Chief of the Monacan Indian Nation
- In office 2011 – June 23, 2015
- Preceded by: Kenneth Branham

Personal details
- Born: June 22, 1961
- Died: June 23, 2015 (aged 54)

= Sharon Bryant (politician) =

American politician

Sharon Rebecca Bryant (June 22, 1961 – June 23, 2015) was an American tribal politician who served as the Chief of the Monacan Indian Nation from 2011 until her death in 2015. She was the first woman to hold the position of Chief of the Monacan Indian Nation, a state-recognized tribe based in the Bear Mountain region of Amherst County, Virginia. Bryant, who was elected chief in 2011, led the ongoing efforts to win federal recognition for the Monacans.

==Biography==
Bryant was born on June 22, 1961. Her Monacan tribal name was "Bear Woman." Her grandfather, Harry Loving Branham, had also served as the Monacan chief during the 1960s.

She was a lifetime resident of Amherst County, Virginia. Bryant dropped out of Amherst County High School at the age of 16, but later obtained her GED and pursued higher education. In a 2015 interview, Bryant said she dreamed of one day becoming Monacan chief. An Episcopal lay minister, Bryant was training to become an Episcopal priest at the time of her death.

===Chief of the Monacan Indian Nation===
Bryant's entry into tribal, state and federal politics was motivated by a history of discrimination against the Monacan people. The first registrar for the Virginia Bureau of Vital Statistics, Dr. Walter Plecker, who held the position from 1912 to 1946, refused to acknowledge that the Monacans, or any of the other Virginian Native American tribes, were distinct, "real" people and ethnic groups. He orchestrated a series of racially motivated, discriminatory policies against the Monacans. The Virginia Racial Integrity Act of 1924, which was supported by Plecker, required that all Virginians be classified as either "white" or "colored."

Plecker altered the birth records and other records of the Monacans and other Native Americans, listing their identity as "colored," thus denying members' Native American heritage. Years later, because of the "colored" birth records, the U.S. federal government declined to grant federal recognition to the Monacans. The legacy of Plecker's racist policies fueled both a revival of the Monacan culture and Bryant's entry into politics years later. Bryant served on the tribe's economic development committee prior to her election as chief.

In 2011, Kenneth Branham, who had served as Chief of the Monacans for four terms, did not seek re-election in the June tribal election. Sharon Bryant was elected Chief of the Monacan Indian Nation in June 2011, becoming the first woman to serve in that position. She defeated Joe Dorey of Rockbridge County in the election.

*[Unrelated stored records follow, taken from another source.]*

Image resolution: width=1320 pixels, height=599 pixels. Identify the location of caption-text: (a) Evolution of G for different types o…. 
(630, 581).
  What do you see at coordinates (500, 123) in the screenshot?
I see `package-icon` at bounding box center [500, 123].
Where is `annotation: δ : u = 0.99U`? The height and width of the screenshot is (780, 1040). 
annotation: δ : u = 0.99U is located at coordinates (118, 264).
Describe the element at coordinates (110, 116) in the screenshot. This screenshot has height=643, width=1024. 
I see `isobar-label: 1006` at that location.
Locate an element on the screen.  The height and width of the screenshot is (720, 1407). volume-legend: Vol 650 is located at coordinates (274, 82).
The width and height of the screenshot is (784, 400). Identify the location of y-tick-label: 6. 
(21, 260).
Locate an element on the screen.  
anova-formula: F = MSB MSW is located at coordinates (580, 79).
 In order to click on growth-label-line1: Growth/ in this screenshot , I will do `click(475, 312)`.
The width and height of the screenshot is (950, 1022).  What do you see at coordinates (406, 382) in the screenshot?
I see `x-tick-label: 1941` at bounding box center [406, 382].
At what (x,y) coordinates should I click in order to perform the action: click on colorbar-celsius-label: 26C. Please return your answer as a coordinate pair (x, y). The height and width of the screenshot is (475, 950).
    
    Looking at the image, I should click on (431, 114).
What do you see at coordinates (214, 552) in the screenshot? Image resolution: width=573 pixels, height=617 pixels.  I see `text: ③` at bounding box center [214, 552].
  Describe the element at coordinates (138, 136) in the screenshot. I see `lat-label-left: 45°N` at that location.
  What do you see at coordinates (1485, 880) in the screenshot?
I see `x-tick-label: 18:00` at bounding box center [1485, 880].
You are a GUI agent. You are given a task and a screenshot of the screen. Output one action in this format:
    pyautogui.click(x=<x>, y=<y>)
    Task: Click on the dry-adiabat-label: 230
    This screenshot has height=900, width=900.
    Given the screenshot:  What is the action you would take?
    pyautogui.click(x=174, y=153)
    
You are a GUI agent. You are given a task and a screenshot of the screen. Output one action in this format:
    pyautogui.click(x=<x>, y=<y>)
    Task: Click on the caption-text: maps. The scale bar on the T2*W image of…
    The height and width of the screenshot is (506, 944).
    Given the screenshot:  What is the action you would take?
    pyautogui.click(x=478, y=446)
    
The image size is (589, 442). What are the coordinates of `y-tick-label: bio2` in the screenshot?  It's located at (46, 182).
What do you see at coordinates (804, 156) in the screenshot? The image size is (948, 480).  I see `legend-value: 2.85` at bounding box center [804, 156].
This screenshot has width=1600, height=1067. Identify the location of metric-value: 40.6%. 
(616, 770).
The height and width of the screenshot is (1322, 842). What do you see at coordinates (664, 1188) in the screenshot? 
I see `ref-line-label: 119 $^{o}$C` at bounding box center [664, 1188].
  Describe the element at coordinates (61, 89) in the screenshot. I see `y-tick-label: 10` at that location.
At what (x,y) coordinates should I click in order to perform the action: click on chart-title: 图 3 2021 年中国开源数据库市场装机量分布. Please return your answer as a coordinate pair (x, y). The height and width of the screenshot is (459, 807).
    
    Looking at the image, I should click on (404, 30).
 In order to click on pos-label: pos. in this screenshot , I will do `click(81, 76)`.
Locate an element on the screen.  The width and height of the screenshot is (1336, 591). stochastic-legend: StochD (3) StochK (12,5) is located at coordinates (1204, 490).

As Chief, Bryant worked with Virginia's federal congressmen and U.S. Senators to seek federal recognition for the Monacan Indian Nation. The tribe has already been recognized by the state of Virginia. She sought to make the tribe financially sustainable. Bryant oversaw the creation of several smaller, local programs as well, including Christmas gifting exchange. She partnered with Natural Bridge Park, site of the tribe's annual festival, the Monacan Nation Powwow.

==Death==
On June 23, 2015, Bryant died in her home at the age of 54, as a result of cancer. She had undergone cancer treatment and surgery, but was diagnosed with liver cancer less than one month before her death. Bryant had planned to run for a second term as Chief in the June 2015 tribal elections, but was forced to drop out of the race due to her cancer diagnosis.

Elections were held in later in June 2015 to choose her successor.